营地外围,叛军的箭雨像黑沉沉的乌云压下来。苏烈的左臂被箭矢洞穿,他却咬着牙将断箭拔出来,血喷涌的瞬间,他挥刀劈开扑到眼前的敌兵:“左翼顶住!将军的骑营马上就到——”
“到个屁!”林羽的吼声裹着风撞过来,他翻身跃上战马,长剑直指叛军最密集的中路,“他们要分我们的兵?老子偏要集中打穿他的肚子!”
亲兵们的铁骑如一道赤色洪流,跟着林羽冲出战壕。马蹄踏碎叛军的箭阵,林羽的长剑挽出层层剑花,每一次挥砍都带起漫天血雨。一名叛军小头目的长刀劈向他的面门,林羽不闪不避,左手猛地攥住对方手腕,右手长剑顺势刺入其心口,借着战马冲力将尸体挑飞出去,撞翻身后一片敌兵。
“将军疯了!”苏烈在左翼看得目眦欲裂,他撕下战袍裹住伤口,抓起地上的长枪,“兄弟们!跟我支援将军!”
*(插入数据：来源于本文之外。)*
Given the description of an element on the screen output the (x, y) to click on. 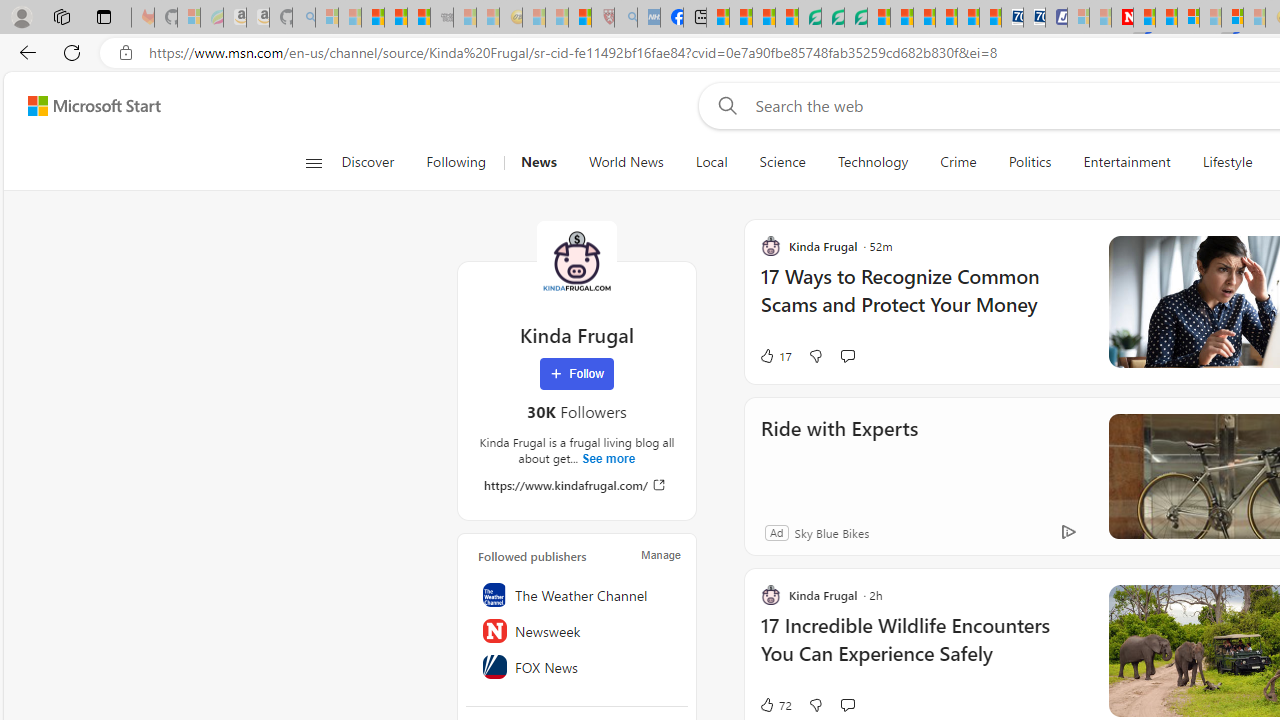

叛军的中路果然慌乱起来。他们本想靠分散进攻拖垮义军,没料到林羽敢以卵击石。林羽的铁骑像把烧红的铁锥,硬生生在人墙中凿出条血路,他的铠甲早已被鲜血浸透,分不清是敌人的还是自己的,唯有双目亮得惊人,死死盯着叛军中路那面黑色帅旗。
“杀了林羽!赏千金!”叛军将领在帅旗下嘶吼。数名重甲兵组成盾阵,挡住铁骑的冲锋。战马撞在盾墙上,发出骨骼碎裂的闷响,林羽借着反冲力飞身跃起,长剑如流星坠地,劈开最前排的盾牌,将躲在后面的弓箭手钉在地上。
“就是现在!”他踩着敌兵的尸体高喊。早已埋伏在侧翼的义军突然推出十架投石机,火罐呼啸着砸进叛军阵中,燃起的火墙瞬间切断了五路叛军的联系。
叛军的战线果然出现松动。林羽抓住这稍纵即逝的机会,吹了声尖锐的呼哨。他的亲兵会意,纷纷弃马,组成步兵阵型,用短刀配合盾牌清理近身的敌兵,为后续的步卒腾出空间。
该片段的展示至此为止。